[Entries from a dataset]
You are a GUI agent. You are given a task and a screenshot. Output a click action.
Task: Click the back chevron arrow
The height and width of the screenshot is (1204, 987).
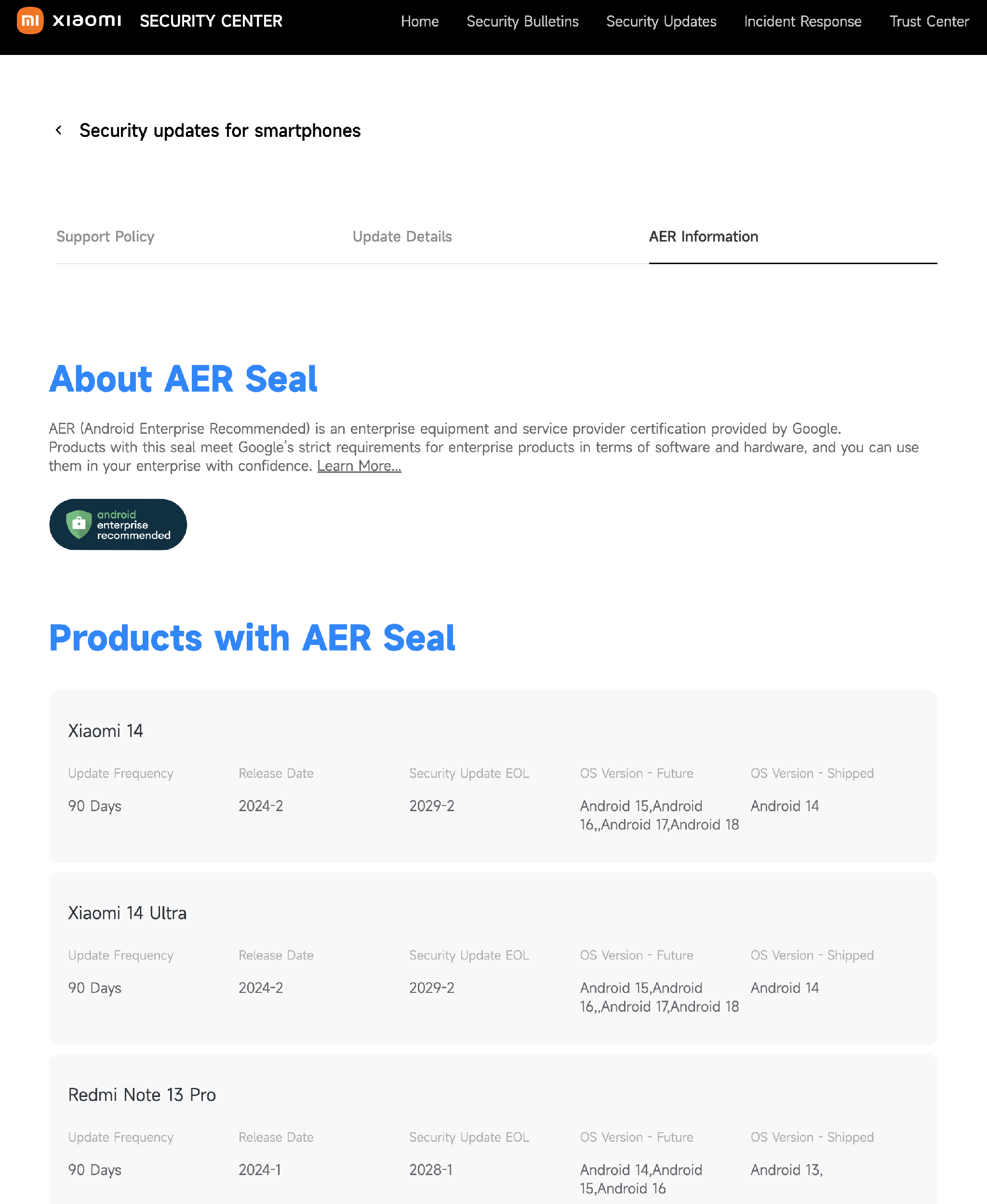click(x=59, y=130)
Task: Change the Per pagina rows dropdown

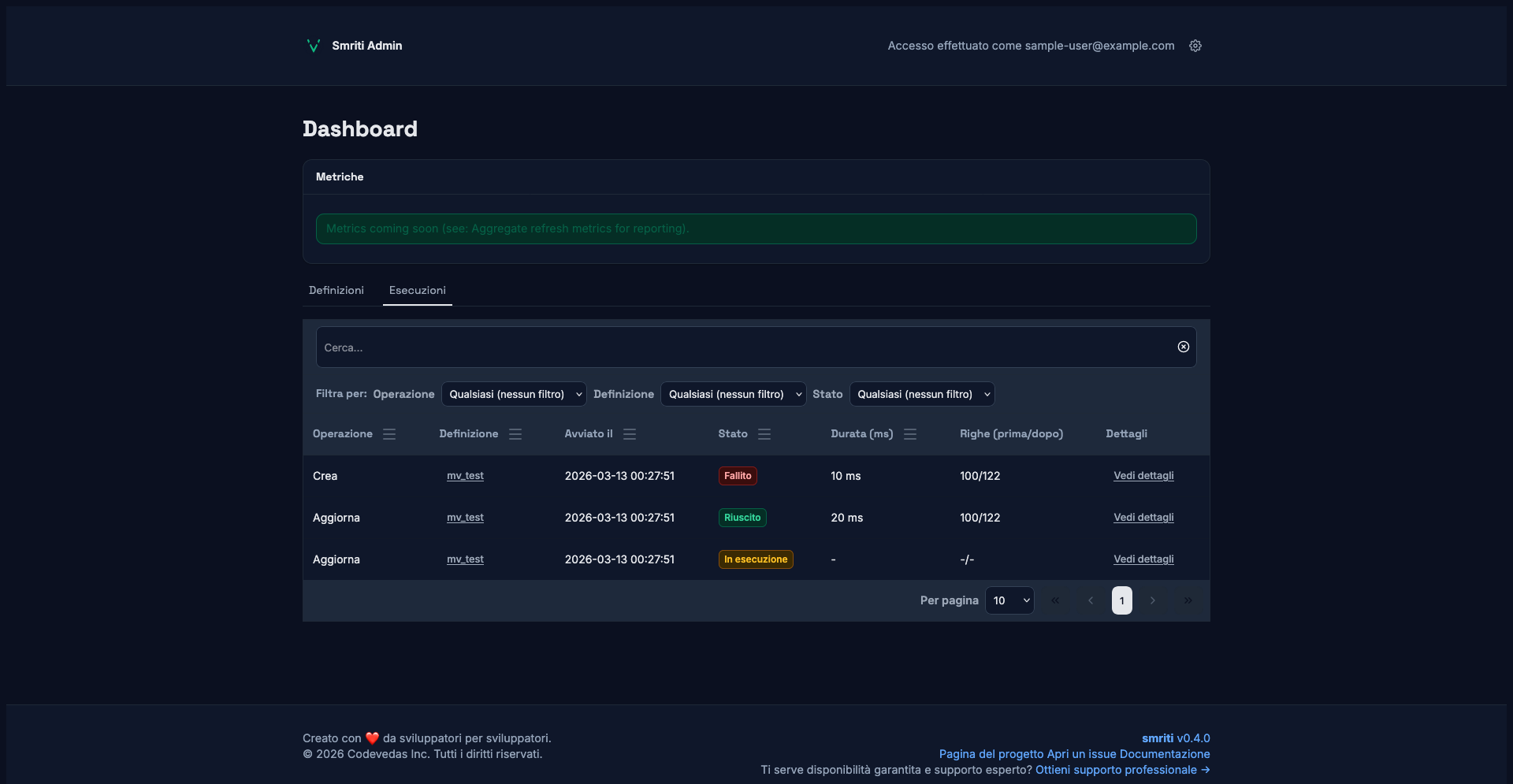Action: 1009,600

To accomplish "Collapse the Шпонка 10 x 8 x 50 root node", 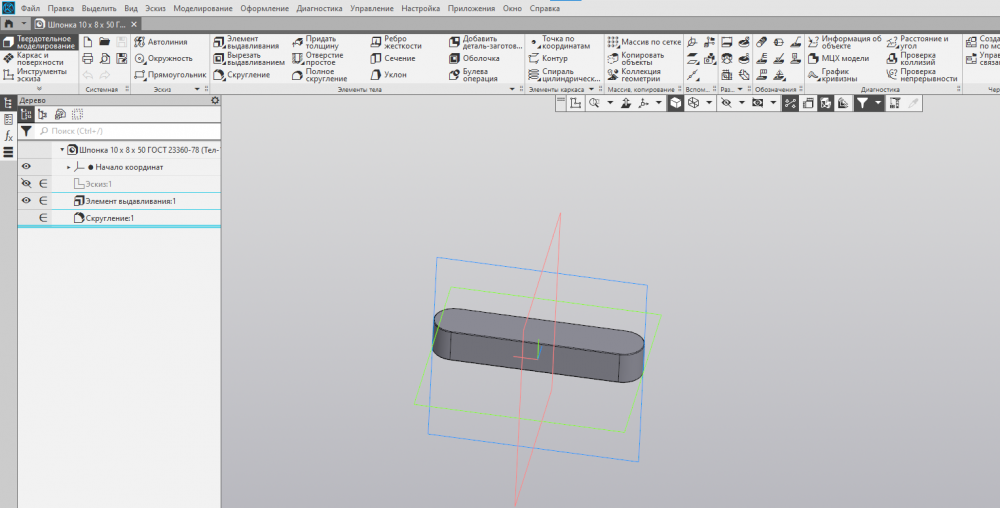I will pyautogui.click(x=61, y=150).
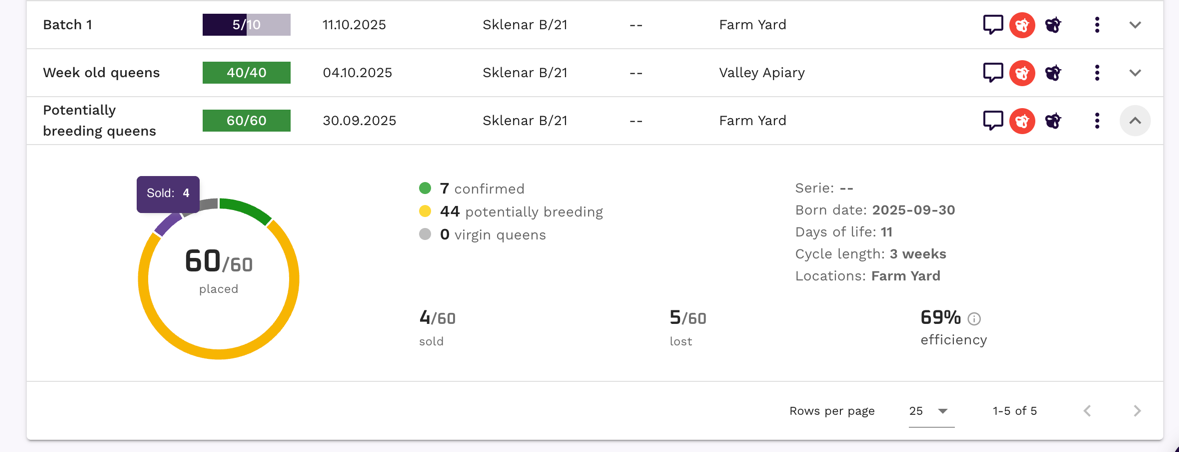Open comments for Week old queens
The image size is (1179, 452).
coord(992,73)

WRITTEN PROBLEM: Locate each line in the material above that contains the string "screenshot", and copy those lines.

EXERCISE OUTPUT:
You are a GUI agent. You are given a task and a screenshot. Output a click action.
The height and width of the screenshot is (1204, 987).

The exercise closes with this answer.